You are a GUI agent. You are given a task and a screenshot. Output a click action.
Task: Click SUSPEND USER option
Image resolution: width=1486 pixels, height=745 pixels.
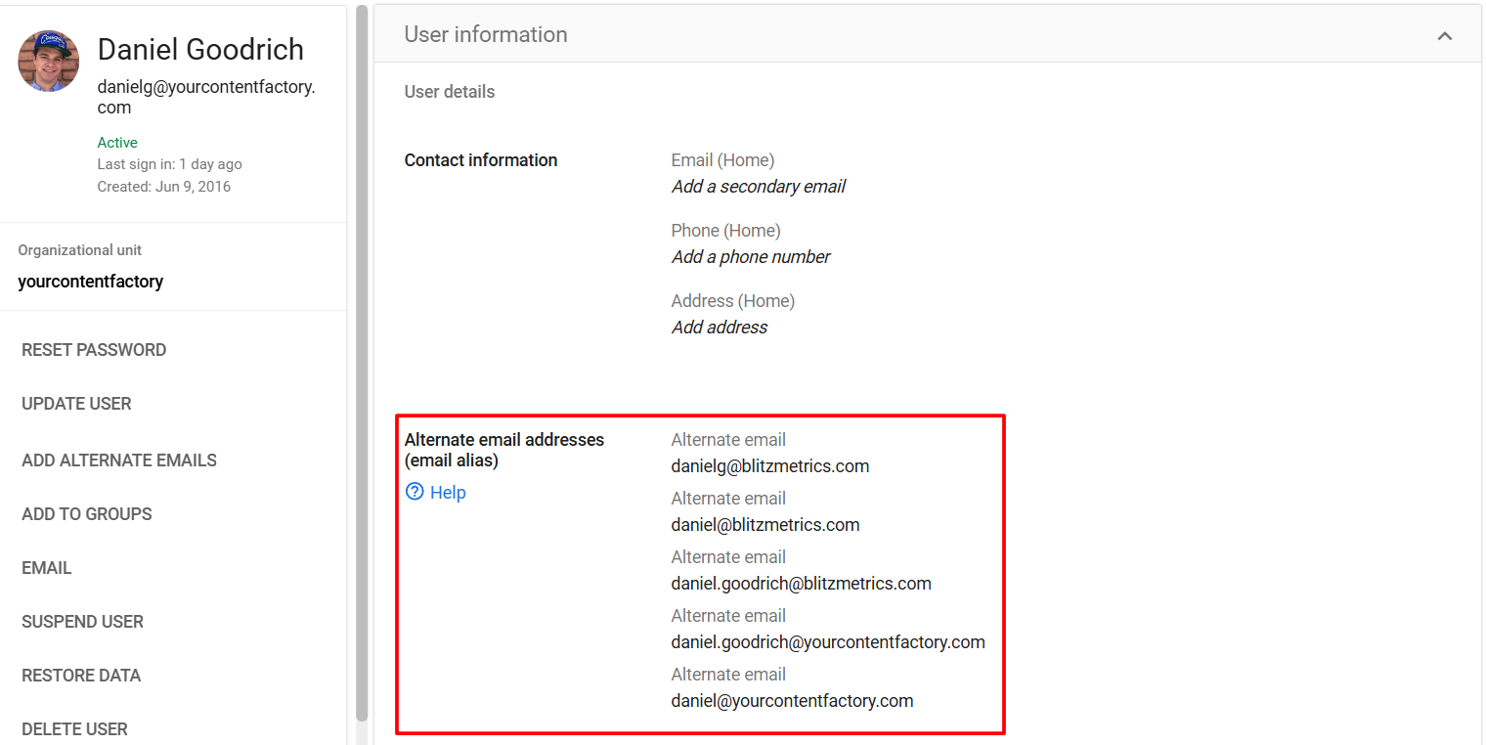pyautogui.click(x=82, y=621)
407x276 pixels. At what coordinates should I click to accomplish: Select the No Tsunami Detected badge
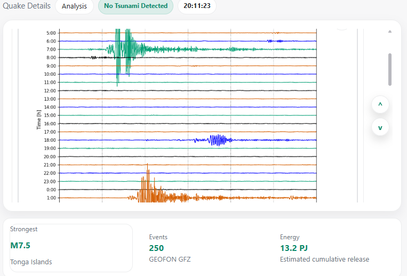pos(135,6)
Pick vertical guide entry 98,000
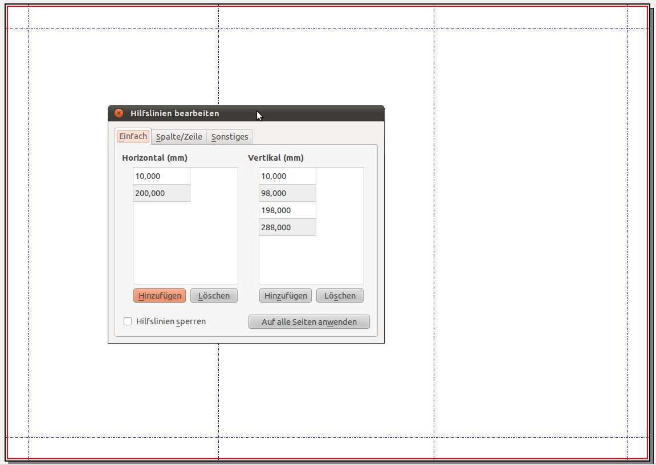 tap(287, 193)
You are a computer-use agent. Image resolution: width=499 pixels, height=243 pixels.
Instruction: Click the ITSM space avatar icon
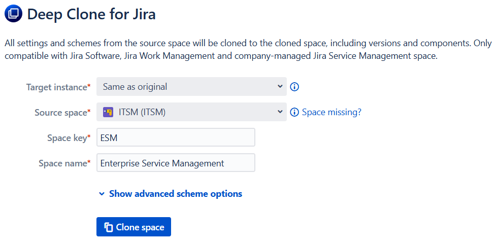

---

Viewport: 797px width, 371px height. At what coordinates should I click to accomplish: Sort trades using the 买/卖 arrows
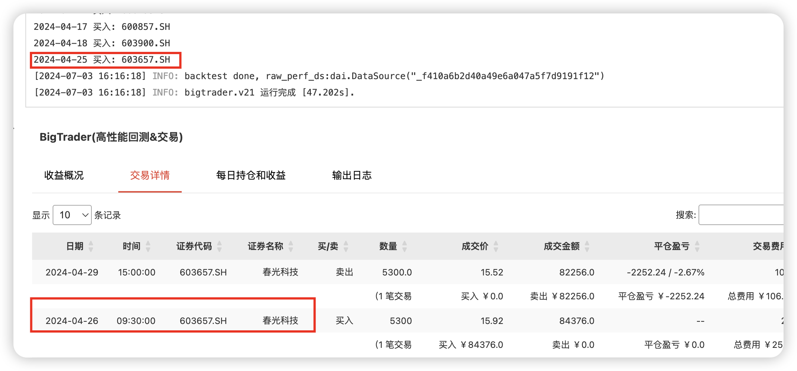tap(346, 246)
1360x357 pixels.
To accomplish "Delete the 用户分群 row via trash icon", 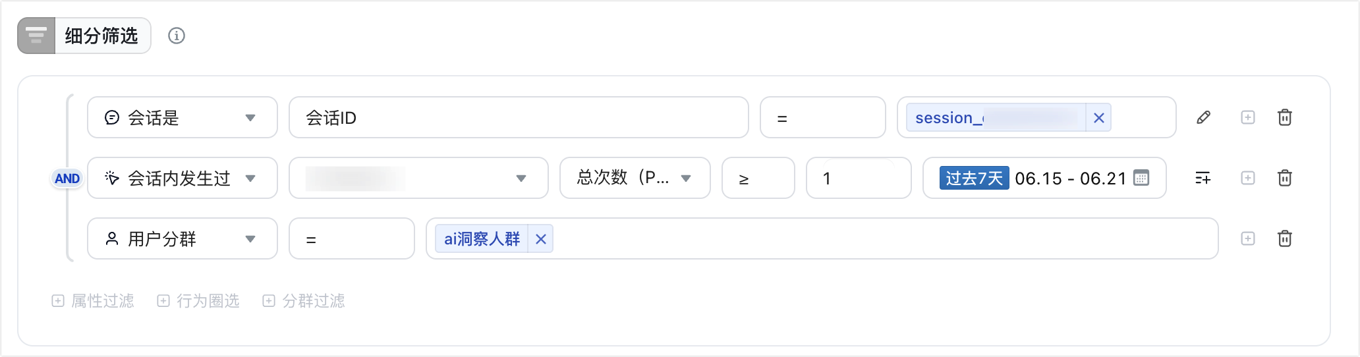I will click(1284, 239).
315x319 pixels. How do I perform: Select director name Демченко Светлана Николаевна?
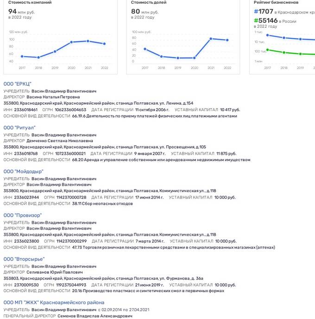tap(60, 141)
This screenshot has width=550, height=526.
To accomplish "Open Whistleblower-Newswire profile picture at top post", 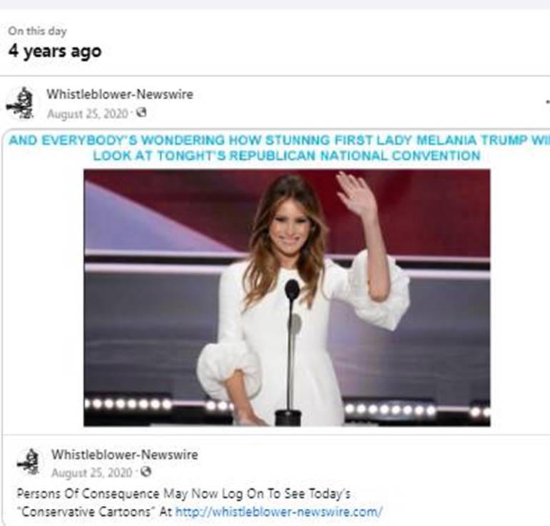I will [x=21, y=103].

_ABOUT THIS TASK_
Copy every line where the word "screenshot" is present in the entries above.

_TASK RESPONSE_
You are a GUI agent. You are given a task and a screenshot. Output a click action.
This screenshot has width=550, height=526.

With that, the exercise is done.